- Challenge
Reproduce word for word the stretch of the entries below from the line containing "Click the Asia-Pacific penetration bar" through the line containing "click(195, 240)", both of those lines included. Leave the pictures out of your copy.

- Supplied material
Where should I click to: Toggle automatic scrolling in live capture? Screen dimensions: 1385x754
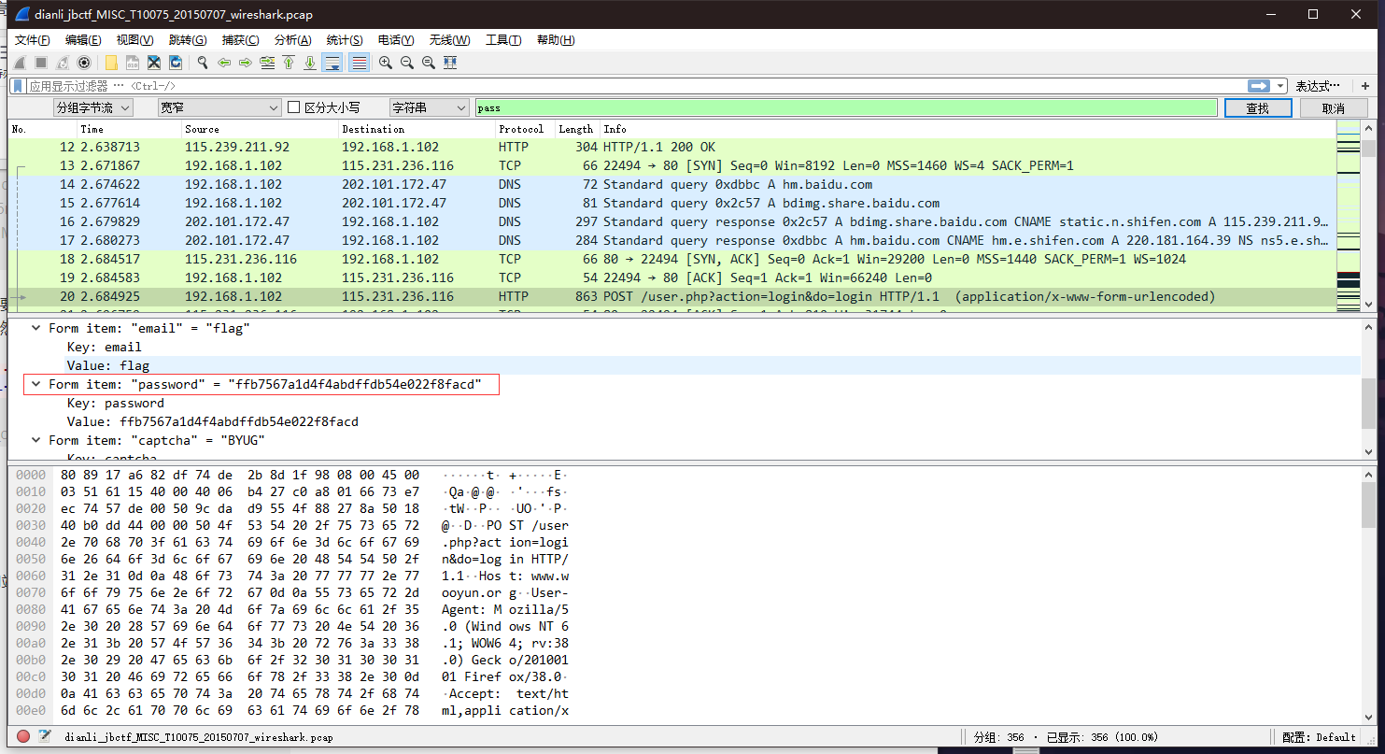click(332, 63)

--

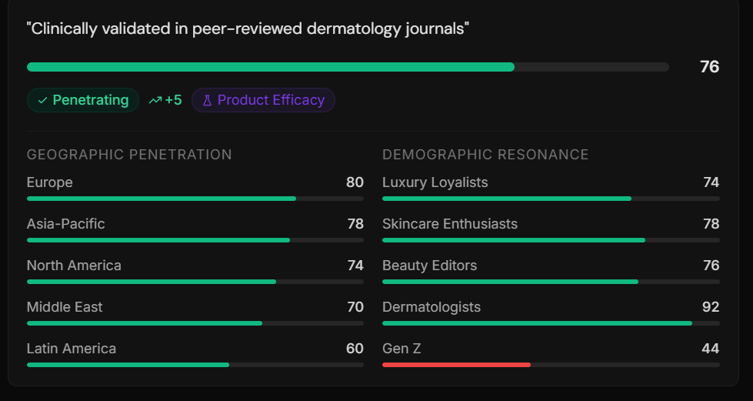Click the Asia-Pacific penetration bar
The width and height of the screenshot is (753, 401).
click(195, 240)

- Complete response
Click the Asia-Pacific penetration bar
The width and height of the screenshot is (753, 401).
click(195, 240)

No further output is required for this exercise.